§ **Task item**
Every line below should be repeated exactly.

§ **Provided material**
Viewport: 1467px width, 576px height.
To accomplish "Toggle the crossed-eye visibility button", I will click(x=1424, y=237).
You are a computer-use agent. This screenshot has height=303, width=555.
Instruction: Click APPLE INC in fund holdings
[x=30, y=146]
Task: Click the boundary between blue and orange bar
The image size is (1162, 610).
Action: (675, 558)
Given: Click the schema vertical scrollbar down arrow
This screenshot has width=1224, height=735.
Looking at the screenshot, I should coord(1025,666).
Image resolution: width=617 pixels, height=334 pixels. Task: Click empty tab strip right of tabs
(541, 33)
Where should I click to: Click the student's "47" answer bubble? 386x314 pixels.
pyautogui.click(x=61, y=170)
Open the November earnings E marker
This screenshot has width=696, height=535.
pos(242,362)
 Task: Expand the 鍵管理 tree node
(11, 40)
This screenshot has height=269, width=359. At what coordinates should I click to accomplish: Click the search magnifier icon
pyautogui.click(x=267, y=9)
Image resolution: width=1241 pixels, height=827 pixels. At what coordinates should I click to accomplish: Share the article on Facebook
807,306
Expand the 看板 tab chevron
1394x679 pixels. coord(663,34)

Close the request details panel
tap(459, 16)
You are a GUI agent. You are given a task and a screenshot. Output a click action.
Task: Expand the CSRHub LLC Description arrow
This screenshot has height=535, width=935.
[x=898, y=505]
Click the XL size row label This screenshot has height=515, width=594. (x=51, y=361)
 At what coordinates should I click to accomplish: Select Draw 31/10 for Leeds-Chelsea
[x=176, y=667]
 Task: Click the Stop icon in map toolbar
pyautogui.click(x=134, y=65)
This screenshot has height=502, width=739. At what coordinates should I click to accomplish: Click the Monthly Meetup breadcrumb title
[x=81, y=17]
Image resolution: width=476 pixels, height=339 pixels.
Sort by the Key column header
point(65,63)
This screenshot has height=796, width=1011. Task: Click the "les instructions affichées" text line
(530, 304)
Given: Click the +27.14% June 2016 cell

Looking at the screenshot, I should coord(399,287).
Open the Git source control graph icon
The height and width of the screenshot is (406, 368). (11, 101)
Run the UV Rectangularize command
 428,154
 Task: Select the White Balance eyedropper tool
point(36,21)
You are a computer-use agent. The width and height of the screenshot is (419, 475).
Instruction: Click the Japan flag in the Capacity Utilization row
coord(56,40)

§ **Task response**
Viewport: 1467px width, 576px height.
To accomplish "Toggle the crossed-eye visibility button", I will click(x=1424, y=237).
You are a computer-use agent. This screenshot has height=303, width=555.
Instruction: Click APPLE INC in fund holdings
[x=30, y=146]
Task: Click the boundary between blue and orange bar
The image size is (1162, 610).
Action: (675, 558)
Given: Click the schema vertical scrollbar down arrow
This screenshot has width=1224, height=735.
Looking at the screenshot, I should coord(1025,666).
Image resolution: width=617 pixels, height=334 pixels. Task: Click empty tab strip right of tabs
(541, 33)
Where should I click to: Click the student's "47" answer bubble? 386x314 pixels.
pyautogui.click(x=61, y=170)
Open the November earnings E marker
This screenshot has width=696, height=535.
pos(242,362)
 Task: Expand the 鍵管理 tree node
(11, 40)
This screenshot has height=269, width=359. At what coordinates should I click to accomplish: Click the search magnifier icon
pyautogui.click(x=267, y=9)
Image resolution: width=1241 pixels, height=827 pixels. At what coordinates should I click to accomplish: Share the article on Facebook
807,306
Expand the 看板 tab chevron
1394x679 pixels. coord(663,34)

Close the request details panel
tap(459, 16)
You are a GUI agent. You are given a task and a screenshot. Output a click action.
Task: Expand the CSRHub LLC Description arrow
This screenshot has height=535, width=935.
[x=898, y=505]
Click the XL size row label This screenshot has height=515, width=594. (x=51, y=361)
 At what coordinates should I click to accomplish: Select Draw 31/10 for Leeds-Chelsea
[x=176, y=667]
 Task: Click the Stop icon in map toolbar
pyautogui.click(x=134, y=65)
This screenshot has height=502, width=739. At what coordinates should I click to accomplish: Click the Monthly Meetup breadcrumb title
[x=81, y=17]
Image resolution: width=476 pixels, height=339 pixels.
Sort by the Key column header
point(65,63)
This screenshot has height=796, width=1011. Task: Click the "les instructions affichées" text line
(530, 304)
Given: Click the +27.14% June 2016 cell

Looking at the screenshot, I should coord(399,287).
Open the Git source control graph icon
The height and width of the screenshot is (406, 368). (11, 101)
Run the UV Rectangularize command
 428,154
 Task: Select the White Balance eyedropper tool
point(36,21)
You are a computer-use agent. The width and height of the screenshot is (419, 475).
Instruction: Click the Japan flag in the Capacity Utilization row
coord(56,40)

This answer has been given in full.